The Seminoles did a lot of growing up this season and, as such, experienced a lot of growing pains. This was a very young team, with most seniority coming via the above mentioned transfer portal. With senior transfers providing leadership for underclassmen, Florida State saw some serious growth in players such as Kalen DeLoach who, much to the praise of the coaching staff, continued to grow increasingly confident and play considerably well down the stretch.

There are going to be a lot of questions about just how much this team has grown moving forward. You saw clear improvement over the course of the season, but how will that translate to next season? It’s a talking point for nearly every rebuilding program. The growing pains are worth it only if they produce positive results down the line. 

Helping hands

We found out that Travis can indeed throw the football this year. However, much like we figured at the start of the season, there were few receivers that could catch the football consistently. Keyshawn Helton and Ontaria Wilson returned to lead the wide receiver corps and the results were mixed. The pair produced some brilliant catches but, more often than not, their presence felt fairly pedestrian. Sure, this year’s offense primarily operated on establishing the run and then capitalizing off of play-action but, even then, it was a struggle at times to get open and hold onto the football.
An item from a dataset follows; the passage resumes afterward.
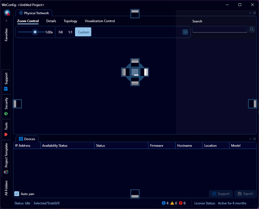
Task: Select the Fill zoom option
Action: [61, 32]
It forced Dillingham to scale back throwing the ball downfield and focus on scheming receivers open with screens, rub routes, rollouts and throwing to backs out of the backfield. 
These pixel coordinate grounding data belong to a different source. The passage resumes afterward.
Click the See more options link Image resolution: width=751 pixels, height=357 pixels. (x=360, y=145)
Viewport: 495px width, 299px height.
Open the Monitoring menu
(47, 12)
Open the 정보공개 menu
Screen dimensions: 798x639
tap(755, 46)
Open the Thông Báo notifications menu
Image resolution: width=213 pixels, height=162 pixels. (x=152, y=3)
It left a lot on the back of Travis and the read option game. It was very evident when defenses adjusted to stop the run, the offense promptly sputtered off course. The next evolution of the offense is finding young playmakers other than Travis. Transfers such as Andrew Parchment were valuable at times during the season. The question: Is the caliber of talent needed to upgrade this position available in the portal or more likely with incoming freshmen? Malik McClain, Ja’Khi Douglas and Lawrance Toafili have shown a lot of promise. It remains to be seen who else can emerge.

Prevent defense

This season has been an absolute rollercoaster of emotion and it’s hard to pin down exactly how to feel about it all. On the one hand, the fact that Florida State entered Gainesville on Saturday with the opportunity to be bowl-eligible after an 0-4 start is impressive. If the Noles won, they would be the fourth team in history to ever reach a bowl game after an 0-4 start. The improvement fans saw over the course of the season is undeniable and despite another sub-par season in terms of wins and losses, the foundation for success is being built. You can feel the passion from this coaching staff and its players. Norvell and his team broke a four-year losing streak against Miami, played a competitive game in Death Valley against Clemson and could have beaten Florida as well had a few things gone differently. Performance against rivals is extremely important and Norvell took large, positive strides this year. 
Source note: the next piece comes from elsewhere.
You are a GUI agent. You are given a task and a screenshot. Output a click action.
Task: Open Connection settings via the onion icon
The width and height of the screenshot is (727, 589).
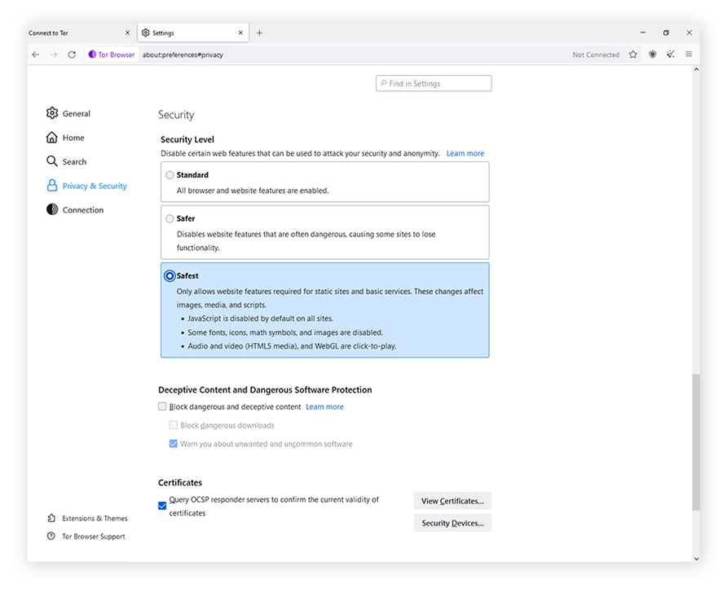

It doesn’t excuse the fact a lot of this season felt like pulling teeth. Inexperienced play, some bad coaching decisions, and the worst loss in program history. If Florida State played prevent defense on the final play against Jacksonville State, this team would likely be going to a bowl game. Boy, does that sting and it will continue to sting at least until FSU tees it up against Duquesne and then LSU in New Orleans to start the 2022 season. 

The expectation at Florida State is winning, which Norvell alludes to all the time. If your expectation for this season was a bowl appearance, are you upset your expectations were not met? Or are you pleased those expectations were almost met after there was seemingly no chance after an 0-4 start?

If it is possible to be pleased and displeased at the same time, it would aptly describe this season.